What I want to do is grow this size to size 12 and work 7 specialists. Unfortunately we don't have the happiness or even the specialist slots to do that right now. I would much rather we put the specialists on hold for another half-dozen turns to solve these problems first. Like this:

[Image: ISDG-917s.jpg]

I'd like to ignore the specialists for the moment and run this configuration. Set the city to a forge, triple-whip next turn, and then use the overflow and work some mines to finish a courthouse. We need the forge for happiness purposes, and the maintenance costs without a courthouse are getting ridiculous. Plus, we can actually get good value out of both the Engineer and Spy specialist slots, which are probably more useful than Priests and Artists. I don't think we're in a drastic hurry to produce a Great Person in the next dozen turns, so why rush to work these crummy specialists when we can significantly improve the city first?

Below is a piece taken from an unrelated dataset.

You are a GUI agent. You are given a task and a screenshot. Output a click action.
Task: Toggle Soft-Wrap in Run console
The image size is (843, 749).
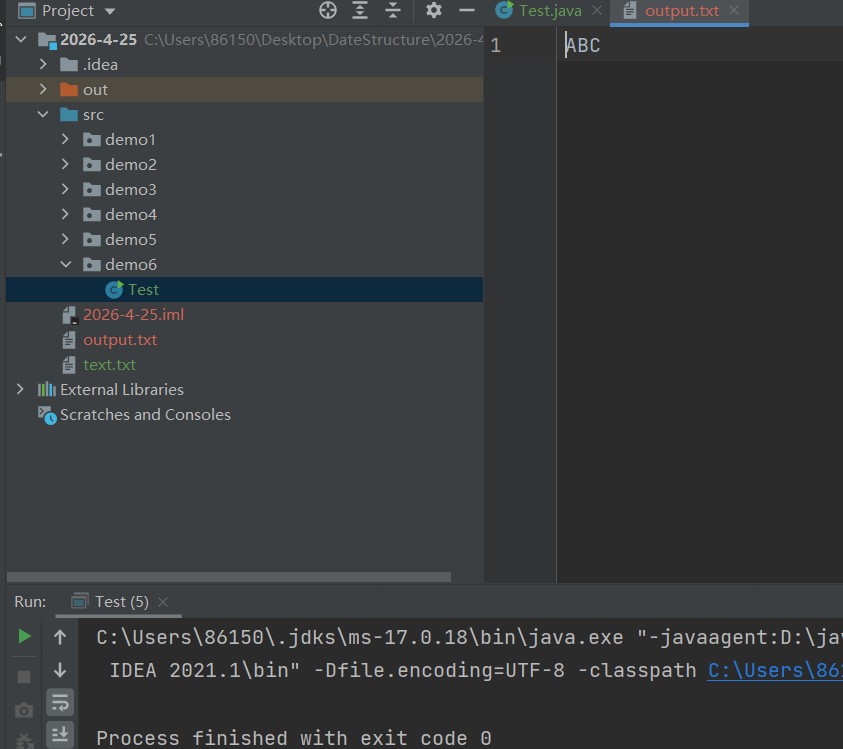[60, 702]
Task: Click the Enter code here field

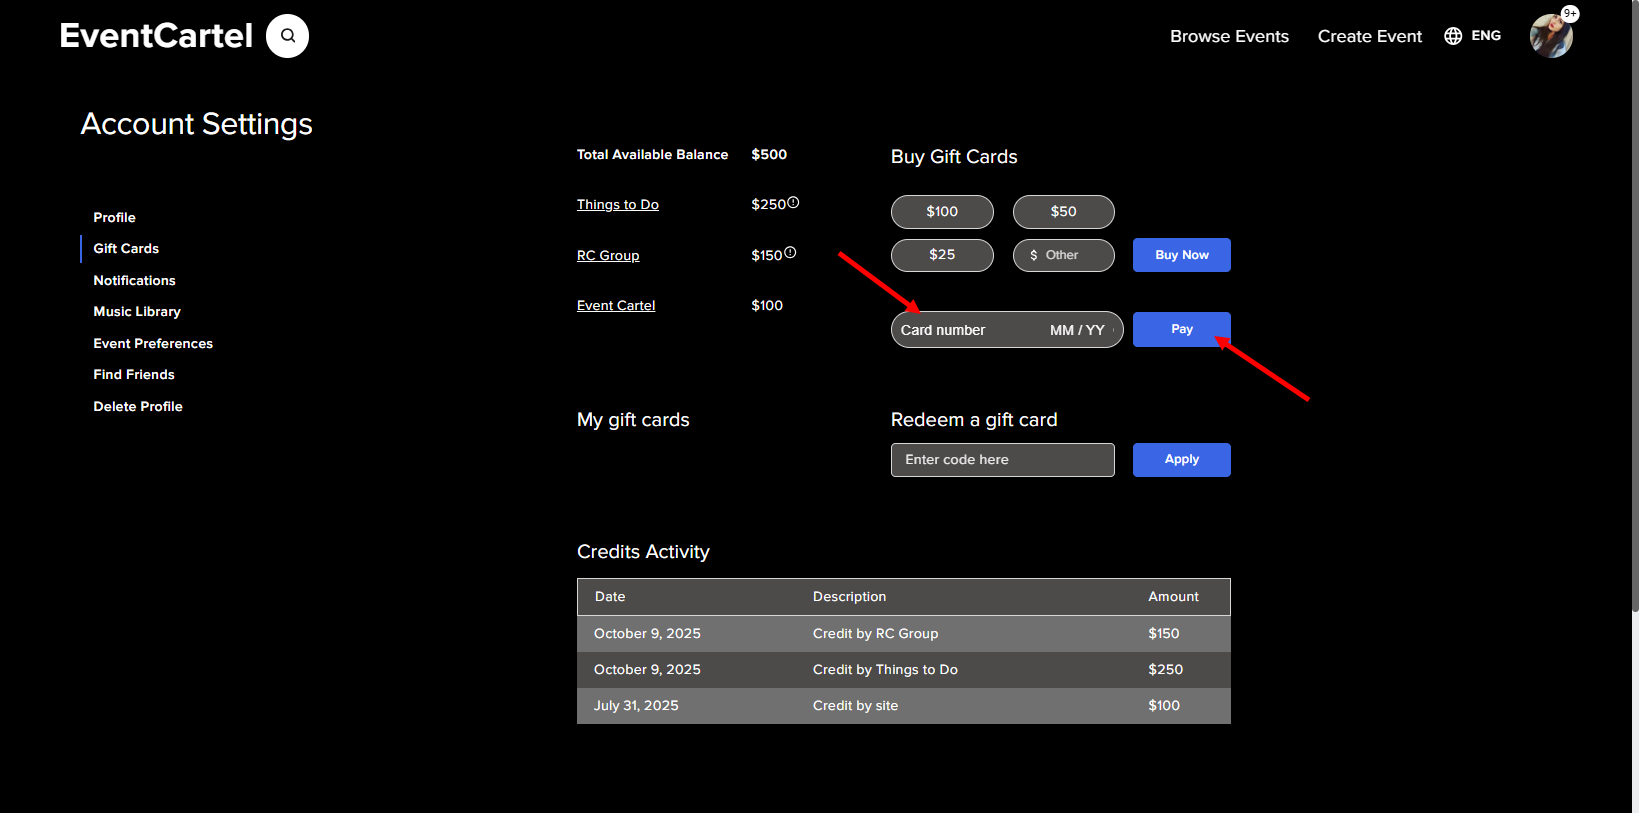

I hope I'm not crazy in posting this. I really think that we want a courthouse here ASAP, and we need either a forge or a barracks here to control unhappiness. The forge is obviously much more useful to the city.

Overview:
[Image: ISDG-918s.jpg]

We're still saving gold for the Guilds run. It might not look like it yet, but our cities are economically recovering pretty nicely from the forge/draft abuse we put them through. That was a bit of a nadir for our economy, and of course it looks even worse on the Demos screen because we were running several Wealth builds previously. If we set our top production cities back to Wealth again, we'd be over 300 gold/turn right now. So the numbers we've been seeing have been a bit deceptive; we didn't suddenly collapse into a huge economic rut. With forges mostly in place now, courthouses and markets will come next and help us out significantly.

Probably 2 more turns of running 0% science after this one (until eot 143), and then 4 turns of max science for Guilds. End of turn 147 looks like our planned finishing date.

[Image: ISDG-919s.jpg]

GNP still looking not so hot, although we did go back up to 3rd at 100% rate. This is the final turn of the CFC Golden Age, and CivFr is getting closer to the end of theirs as well. Lots of teams burning through cash at max research right now. German team's Golden Age has ended. Notice that no one else is building any military in response to our huge surge in Power. Five turns ago, we were 313k to the Rival Best of 293k; now it's 472k to 325k. Not exactly keeping pace.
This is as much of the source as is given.